Thursday, February 21, 2008

Unicode

What I've learned today—

In order for a program or library to operate in a Unicode compatible fashion, all strings must be in Unicode. All input strings must be brought into Unicode, and all output strings must be sent out of Unicode at the very last possible moment. This is because, outside of Unicode strings, encoding is not a function of type and type information does not generally cross API boundaries accurately, plus regular expressions don't play well against mixed-length characters.

Django works entirely in Unicode and drops a string to UTF-8 at the last moment. I had need for Python's Textile library to transform text, but it only dealt with byte strings. Anyhow, It turned out to be quick work to change all of its strings to unicode and not bother with encoding and decoding.

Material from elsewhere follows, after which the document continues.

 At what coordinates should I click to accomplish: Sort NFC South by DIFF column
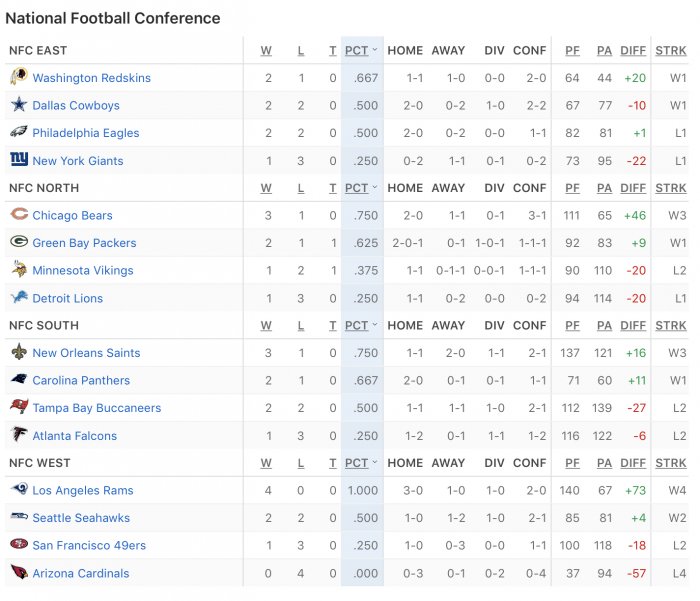(x=633, y=326)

Tuesday, February 19, 2008

Integrating Simile

Not to name names, but I've been working on integrating code from Simile from MIT into Chiron. Refactoring an existing JavaScript project highlights all the things you get for free in Chiron.

Simile has it's own XHR engine, DOM event wrappers, DOM layout and style functions, PNG transparency solution, and a SortedArray type that provides binary search functions. Here are some of my observations.

  • Simile's layout getSize was better than mine. I will rectify this.
  • Not having a module system makes us reinvent the wheel: frequently.
  • It's hard to write a good XHR engine. There are a lot of XHR modules out there, most of them have some issue or another: missing browser, doesn't report OK status on local files, doesn't unify browser caching inconsistencies, doesn't support timeouts, doesn't expose XML (the X in AJAX) in IE, or so on. If you're going to make a new one, you should use these as references and do some serious research, development, and testing. Otherwise, you should copy or use the best of them (jQuery, in my opinion). Also, it needs to support asynchronous (the A in AJAX) requests, and you need to use them as often as possible.
  • Not having a solid, modular library makes us lazy. The inconvenience of name-spacing makes us lazy. This causes us to write sloppy code. For example, we should always use an enquote function when we're string interpolating HTML attributes and an inoculate function when we're interpolating HTML, or we should use DOM functions or a DOM wrapper API to generate our HTML.
  • As I integrate code from other libraries, a pattern emerges. In my first pass, I collapse the name-spaces. Every module is a name-space, so all the manual creating of hierarchies like Simile.DOM (Simile = {} presumed, then Simile.DOM = {}, then endless repetition of Simile.DOM to augment or use its contents) is unnecessary and undesirable.
  • Referencing URL's of resources, like other scripts and images, relative to the URL of the script you're currently in, is hard. Starting from scratch, this usually means you're going to have a global URL constant. This means domain-coupling. Maybe you make the URL relative to the root. This means domain-coupling. Maybe you provide it as a configuration variable. This means site-coupling. Maybe you scrape the script tags on the page for the URL of your script then resolve the URL relative to your own URL. This means you're going to write a lot of slow code for what you perceive to be little value. In Chiron, you can get a function called resolve from http.js that resolves a URL relative to a base URL. Chiron also provides your modules with a moduleUrl variable that is the URL of the script you're in. resolve also implicitly uses this variable as your base URL if you don't provide a second argument(include('http.js'); resolve('images/blah.gif')).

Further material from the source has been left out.